Выбранный отрывок>
Гумбольдт видит принципиальное значение этой проблемы; он говорит относительно языковой практики: “...Ей противостоит бесконечная и поистине безграничная область, совокупность всего мыслимого. Поэтому она должна бесконечно использовать конечный набор средств, и она добивается этого благодаря идентичности сил, порождающих мысль и язык”5. Способность бесконечно использовать конечный набор средств и образует подлинное существо силы, сознающей себя самое (ihrer selbst inne ist). Она охватывает все, к чему может приложить свою деятельность. Также и языковая сила превосходит поэтому все те содержания, к которым она себя применяет. Поэтому в качестве формального навыка она может быть отделена от всего того, что мы говорим, от всей содержательной определенности сказанного. Гумбольдт обязан этому открытию гениальными прозрениями, тем более что он понимает: как ни малы силы отдельного человека по сравнению с властительной силой языка, между ними существует такое взаимоотношение, которое дает человеку определенную свободу по отношению к языку. Он понимает также, что эта свобода ограниченна, поскольку всякий язык обладает собственным бытием, возвышающимся над всем тем, что говорится на этом языке в каждом данном случае, так что мы особенно отчетливо и живо чувствуем, “как даже отдаленное прошлое все еще присутствует в настоящем — ведь язык насыщен переживаниями прежних поколений и хранит их живое дыхание”6. За языком, понятым как форма, Гумбольдт еще различает историческую жизнь духа. Обоснование феномена языка с помощью понятия языковой силы сообщает понятию внутренней формы такую легитимацию, которая удовлетворяет исторической подвижности языковой жизни.

И тем не менее такое понятие о языке представляет собой абстракцию, от которой мы, ради наших собственных целей, вынуждены отказаться. В рамках герменевтического опыта языковая форма не может быть отделена от содержания, дошедшего до нас в этой форме. Если всякий язык есть мировидение, то он обязан этим не тому, что он являет собой определенный тип языка (в каковом качестве его и рассматривает ученый-лингвист), но тому, что говорится или соответственно пере-дается на этом языке.

Каким образом с признанием единства языка и предания смещается, или, вернее, становится на свое место эта проблема, может быть показано на следующем примере. Вильгельм фон Гумбольдт говорит в одном месте, что освоение иностранного языка можно уподобить завоеванию новой позиции в прежнем видении мира: “И только потому, что мы в большей или меньшей степени переносим на иностранный язык свое собственное миропонимание и, больше того, свое собственное представление о языке, мы не осознаем отчетливо и в полной мере, чего нам здесь удалось достичь”7. То, что здесь рассматривается как ограниченность и недостаток (а с точки зрения ученого, занятого своим исследованием языка, именно так это и должно рассматривать), в действительности представляет собой способ осуществления герменевтического опыта. Отнюдь не само освоение иностранного языка, но его применение — будь то живое общение с иностранцами или занятия иностранной литературой — опосредует новую позицию “прежним видением мира”. Даже полностью погружаясь в чуждый нам тип духовности, мы не забываем при этом “свое собственное миропонимание и, больше того, свое собственное представление о языке”. Скорее другой мир, выступающий нам навстречу, не просто чужд нам, но сам является другим по отношению к нам. Он не только заключает в себе свою собственную истину — он также обладает этой истиной для нас.

Раздел данных>

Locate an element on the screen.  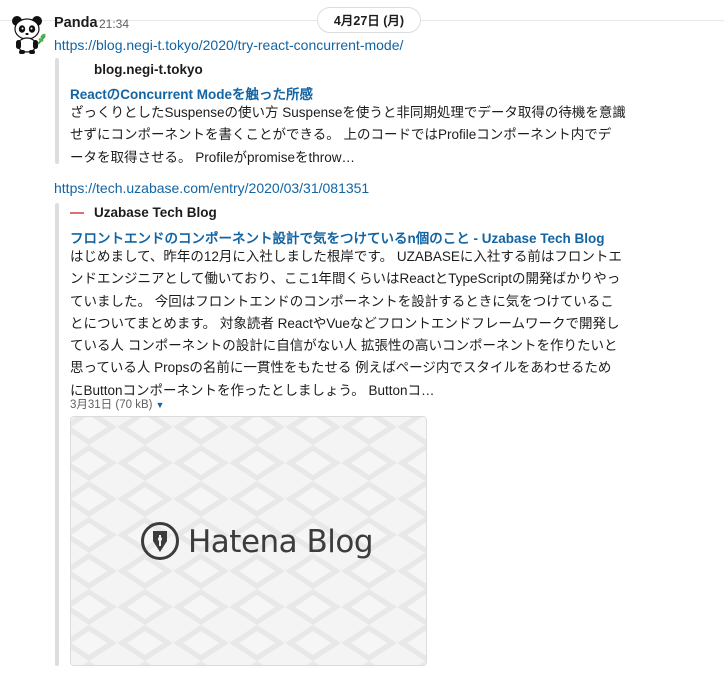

Суть задания>
Выведите без изменений часть отрывка о Гумбольдте и языке между словами «И тем не менее» и «на этом языке.» включительно.

Результат>
И тем не менее такое понятие о языке представляет собой абстракцию, от которой мы, ради наших собственных целей, вынуждены отказаться. В рамках герменевтического опыта языковая форма не может быть отделена от содержания, дошедшего до нас в этой форме. Если всякий язык есть мировидение, то он обязан этим не тому, что он являет собой определенный тип языка (в каковом качестве его и рассматривает ученый-лингвист), но тому, что говорится или соответственно пере-дается на этом языке.